Fifty percent of all cancer cases are completely preventable, yet according to experts in the field, health care in Texas is not translating this number to real life.
A panel of cancer experts and policy leaders, including bicyclist Lance Armstrong and president of MD Anderson Cancer Center, Ronald DePinho, M.D., led a discussion on the future of cancer treatment at the Texas Tribune Festival on Saturday.
“Like millions of people, I sat in a doctor’s office and was told, ‘You have cancer,’” said Armstrong, a cancer survivor himself. ”That’s such a personal thing. Nothing prepares you for that.”
Armstrong was diagnosed with cancer in 1996 and has now been cancer-free for almost 20 years. He said he appreciates the optimism surrounding treatment outlooks but emphasized that a “cure” for cancer will not happen overnight.
According to DePinho, cancer is an extremely complicated phenomenon that is a constellation of numerous different diseases. This complexity means that finding an all-encompassing “cure” is challenging.

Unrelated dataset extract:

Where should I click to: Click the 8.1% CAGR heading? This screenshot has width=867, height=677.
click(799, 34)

“At its most elemental level, it is a disease of the genes,” DePinho said, “Fortunately, after the Human Cancer Genome Project, we have a ‘periodic table’ for which genes are altered in which cancers, enabling us to develop new diagnostic devices and strategies.”

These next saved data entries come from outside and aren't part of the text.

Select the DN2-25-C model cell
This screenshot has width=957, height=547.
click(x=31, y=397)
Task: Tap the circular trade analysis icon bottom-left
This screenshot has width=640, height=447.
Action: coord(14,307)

Yet the panelists claimed that scientific knowledge is not what’s stopping cancer treatment from advancing right now — it’s access to health care. According to panel moderator Jake Silverstein, 17 percent of all Texans are uninsured, a staggeringly large number especially in comparison to other states.

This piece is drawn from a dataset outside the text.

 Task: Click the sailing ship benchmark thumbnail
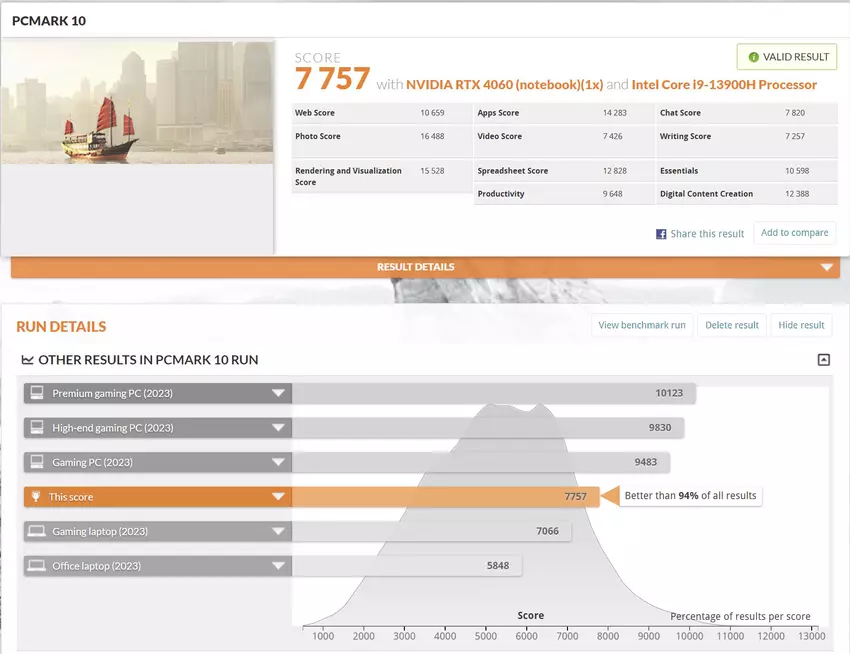137,102
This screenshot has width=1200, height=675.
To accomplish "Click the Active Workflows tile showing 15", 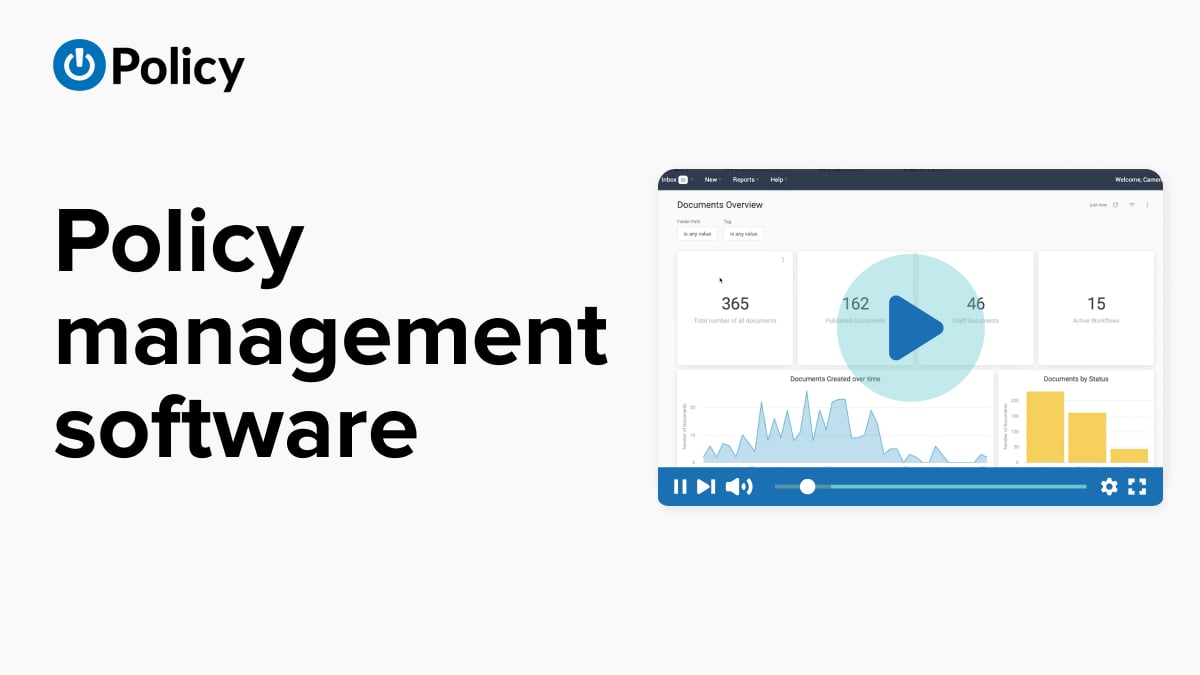I will point(1096,308).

“It doesn’t matter what we can prevent or do. The most important thing is access to quality care,” DePinho said. “The level of disparity is the greatest challenge we have in cancer, not so much the fact that we have a can have a huge impact today without a single new discovery.”
State Representative Sarah Davis said limitations in budgeting and bipartisan politics play a role in health care access issues, but that the state has put forth its best efforts to provide care to Texans.
Additional issues such as a shortage of physicians and difficulty in reaching people of various different socioeconomic backgrounds within Texas only adds fuel to the fire, according to Davis.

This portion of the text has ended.